The fact is that most couples are trying to conceive for at least a couple of months before getting it right. Other couples may need to try for up to a year – even if they don’t have any specific fertility problems.
Here are some key things to keep in mind to increase your odds of success when trying to conceive:
- Count off the days. If your wife has a 28-day cycle, she’s going to ovulate on around day 16. That means the best time for trying to conceive is going to be between days 12 and 16. If she has an irregular cycle, however, it can be a bit tougher. You may have to consider a fertility tracking method.
Ditch the lube. Many lubricants have spermicides in them.

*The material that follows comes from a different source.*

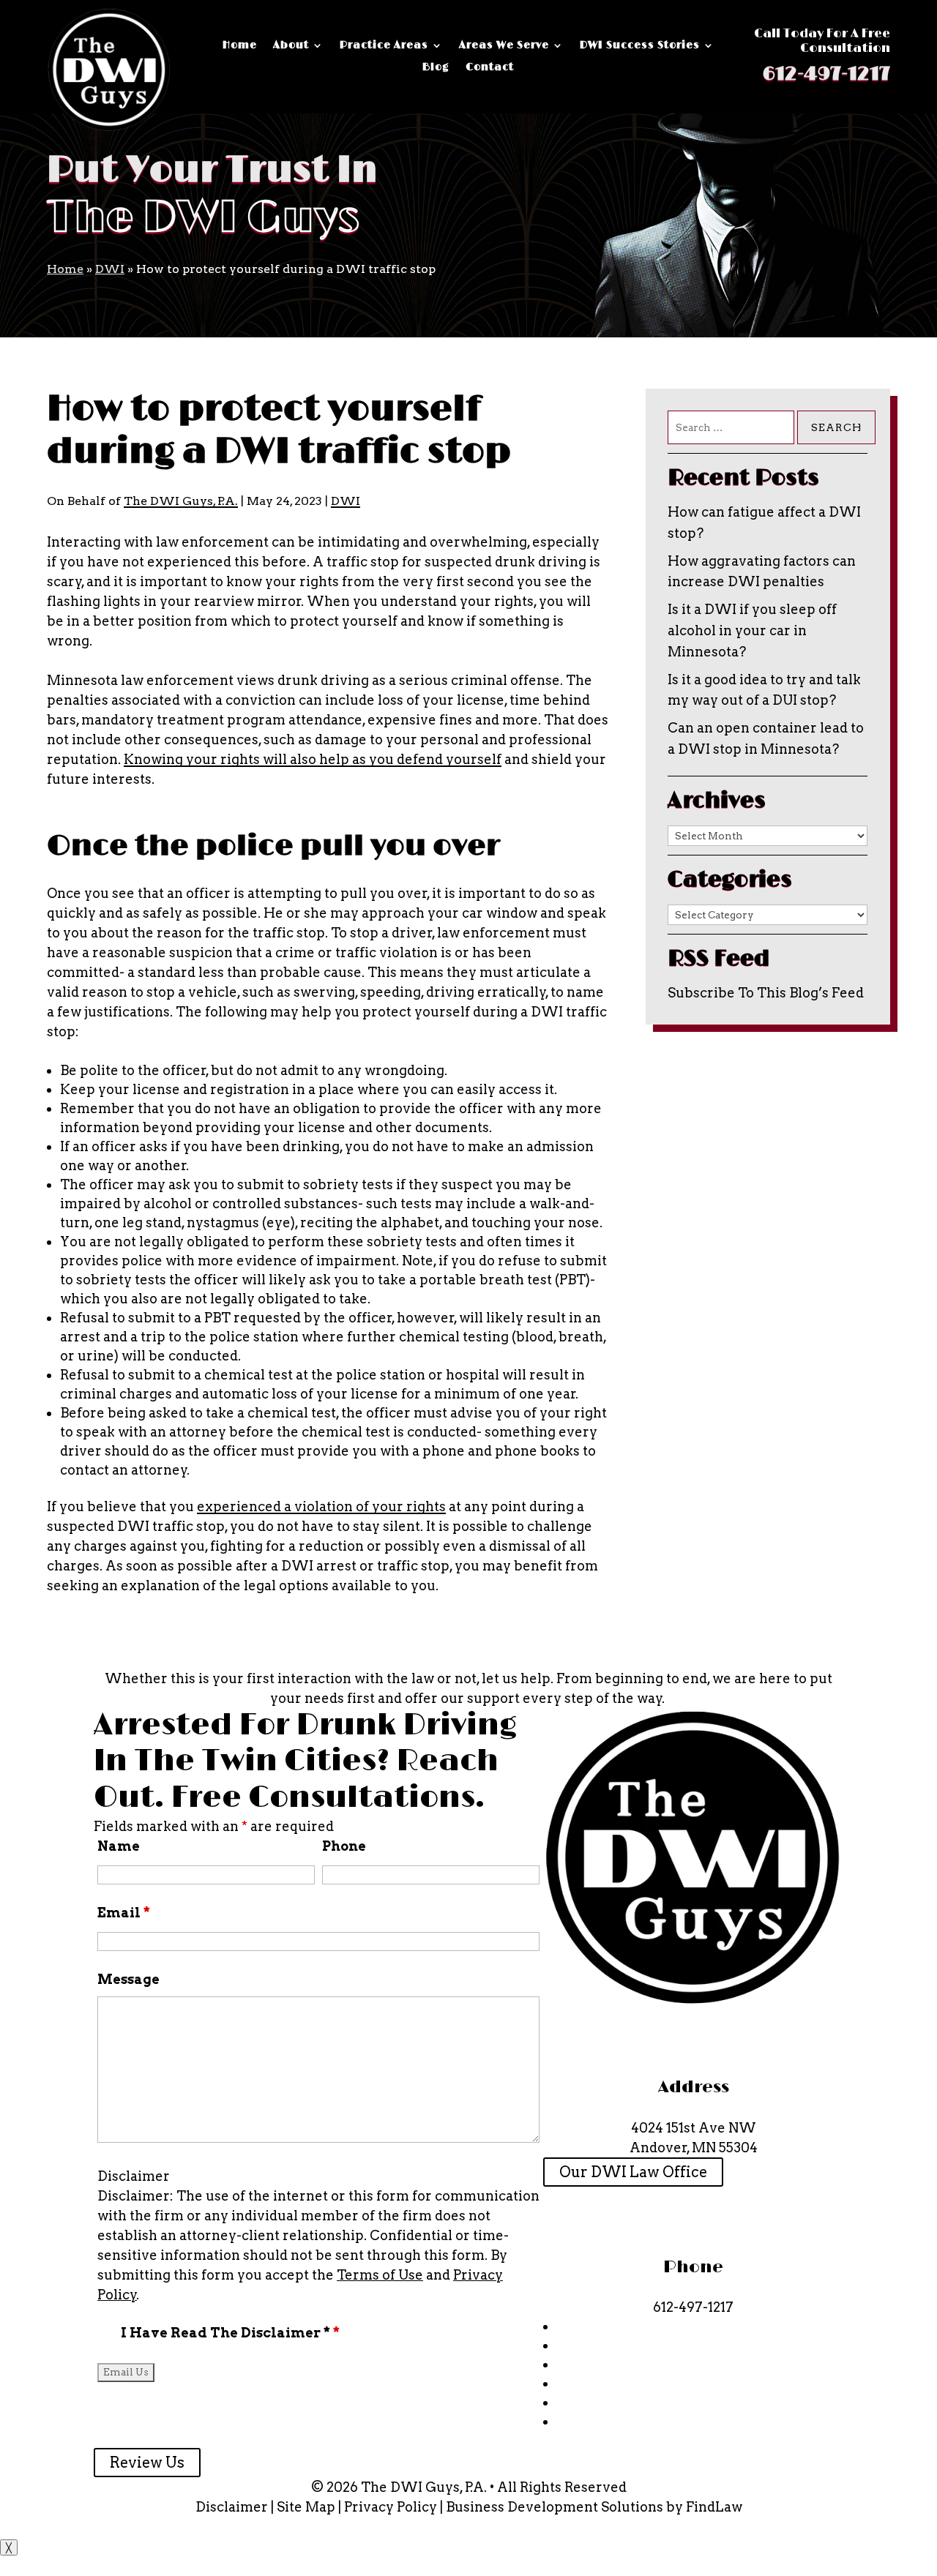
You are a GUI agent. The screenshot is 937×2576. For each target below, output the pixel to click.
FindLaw (714, 2507)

The ones that don’t still have the potential to interfere with the journey of the sperm to the egg. This is especially true of water-based lubricants. If you need a little moisture, consider using some vegetable oil. It works well and it won’t hinder the sperm’s travel.
- Penetrate deeply. Choose sexual positions for ejaculation that put the semen as close to the cervix as possible. Man behind on knees (also called ‘doggy style’) and man on top (‘missionary position’) are usually thought to be the two best positions for trying to conceive.

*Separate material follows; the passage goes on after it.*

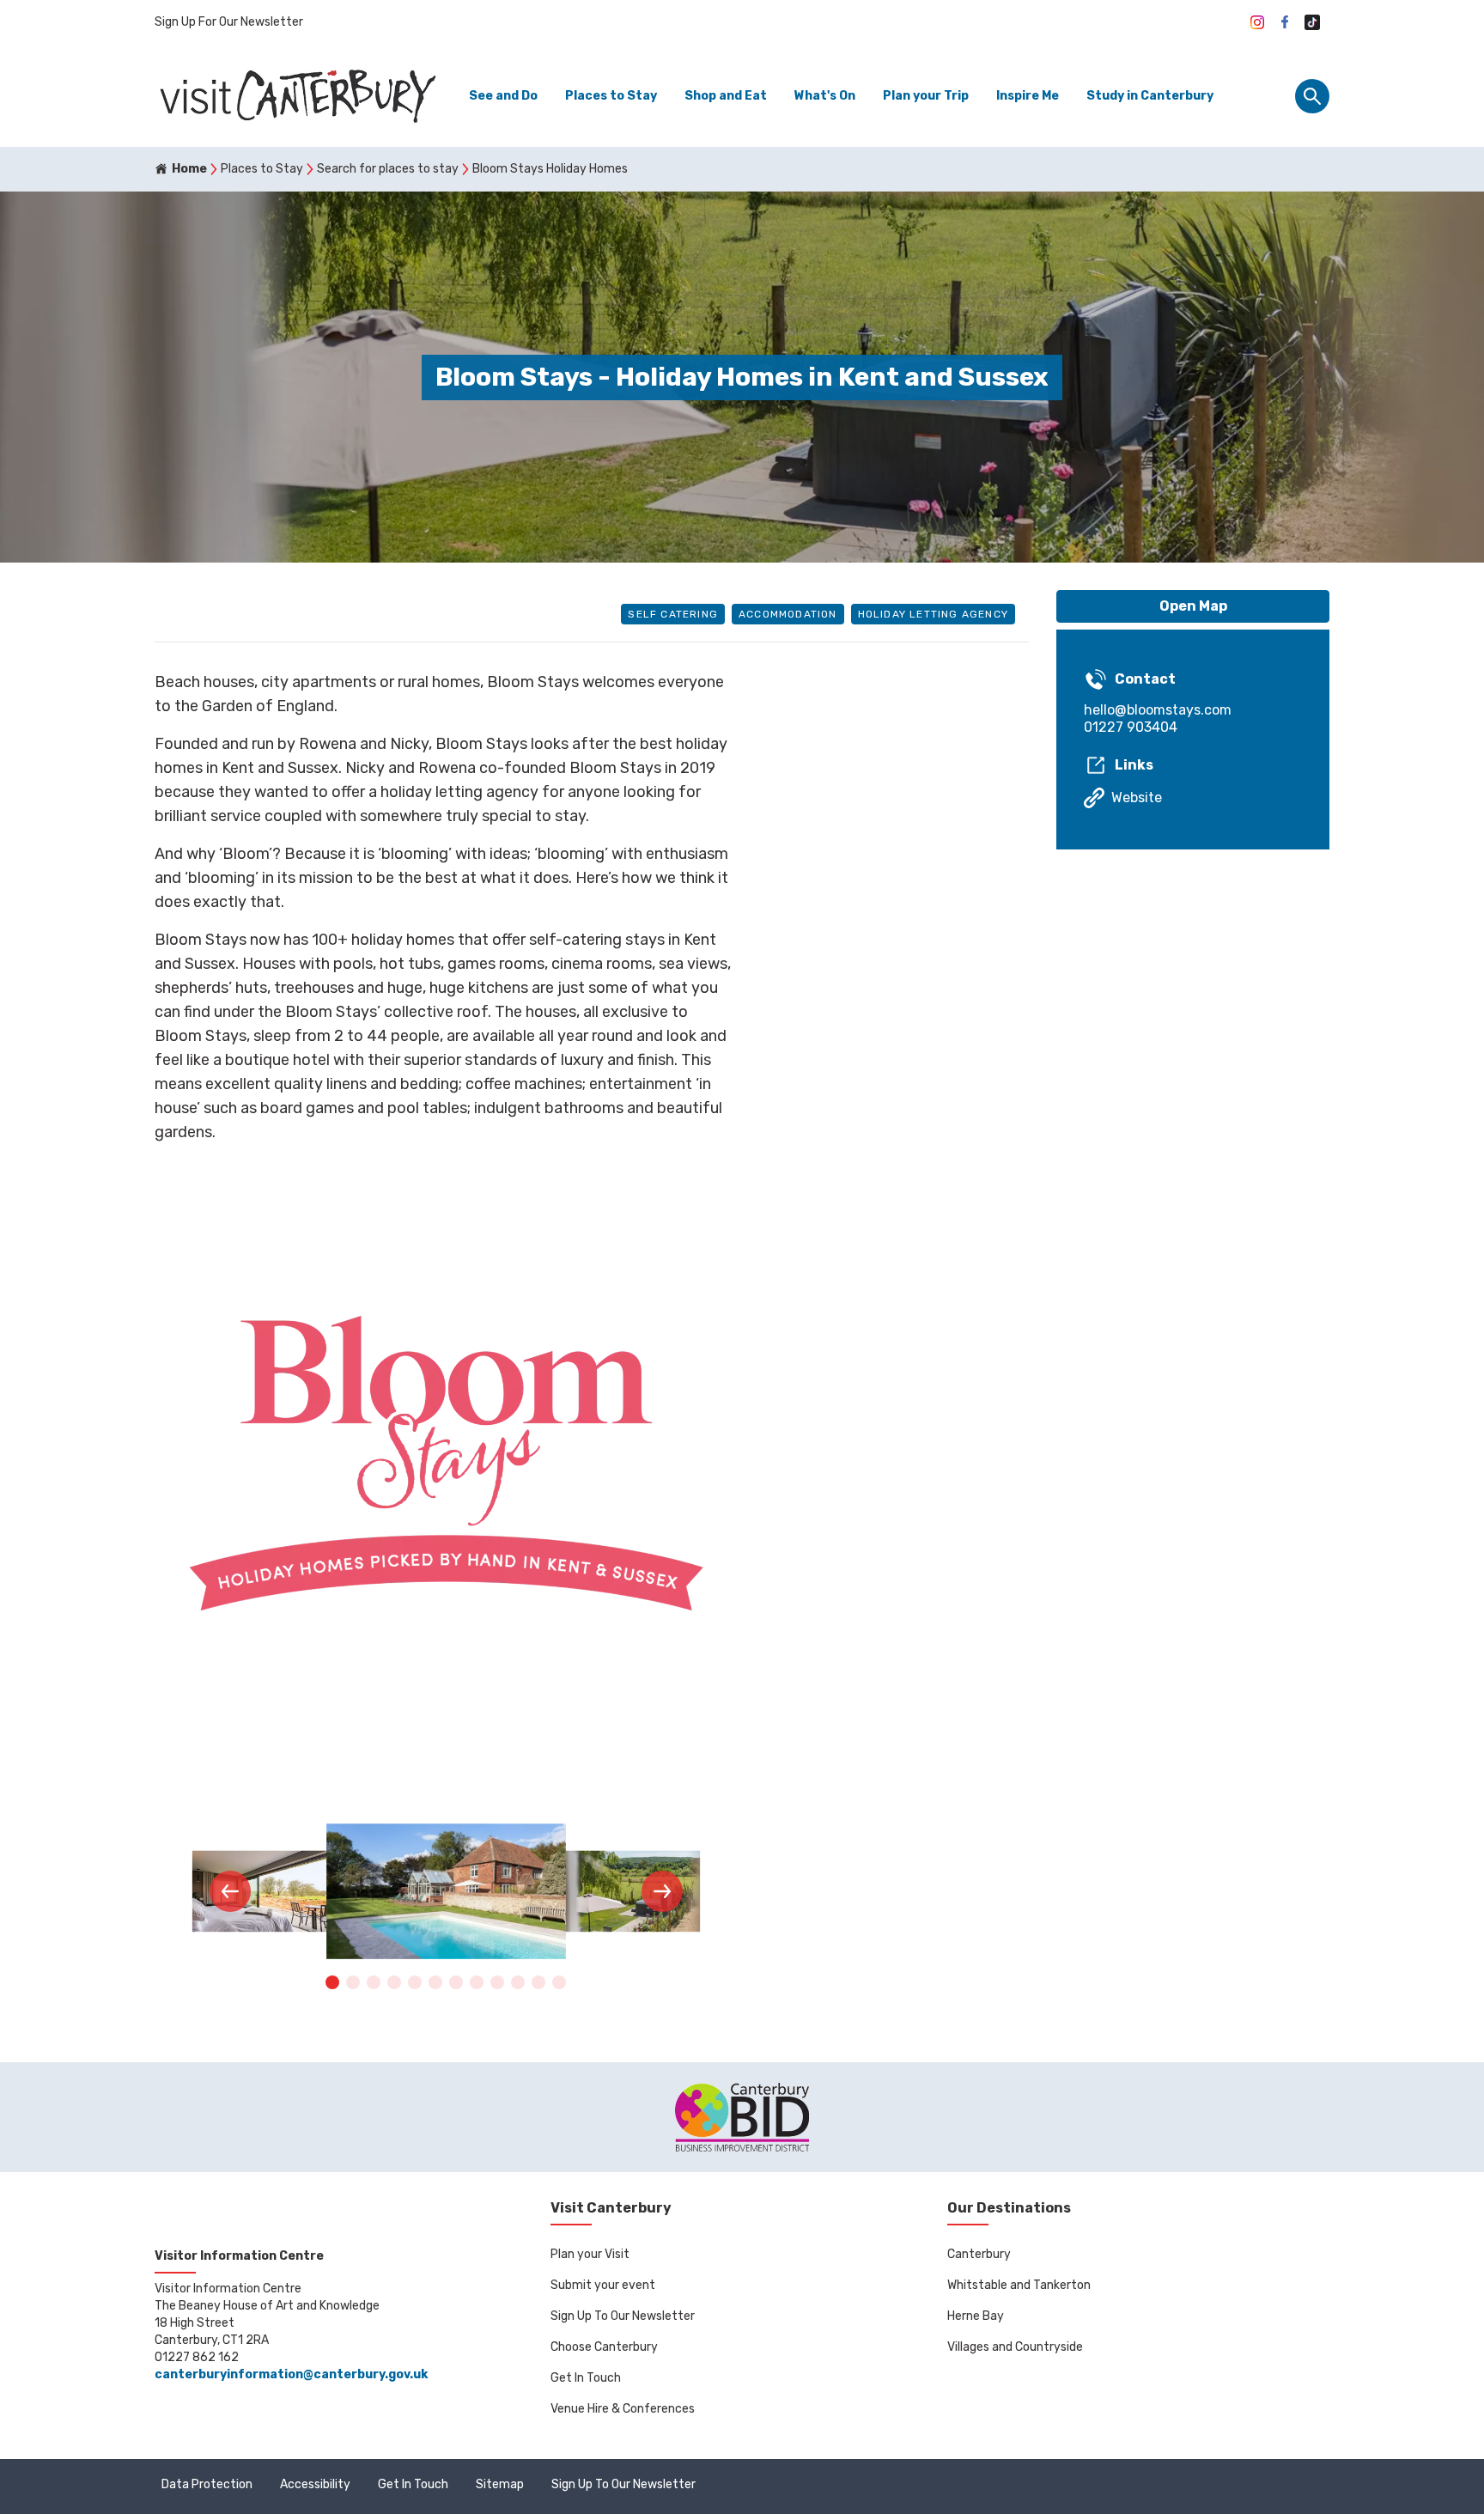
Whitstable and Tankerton (1019, 2285)
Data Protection (206, 2484)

- Let gravity give you a hand. It takes about 10 minutes for the sperm to travel to the cervix, where the cervical mucus will whisk it on its way to the egg. Consider putting a pillow under your wife’s hips after you have sex to give those little swimmers a little bit of an extra push.
- Pay attention to your nutrition. There are many preconception vitamins and supplements that can increase your odds of conception. Make sure you’re avoiding certain foods that can cause problems with conception, such as too much caffeine. Look into superfoods like maca that can dramatically increase your odds of success.
Even if you’re doing all of the right things, it can still take a couple of months to get pregnant – longer if you’re over 35. Keep at it, and talk to your doctor if you’re concerned you might be struggling with infertility.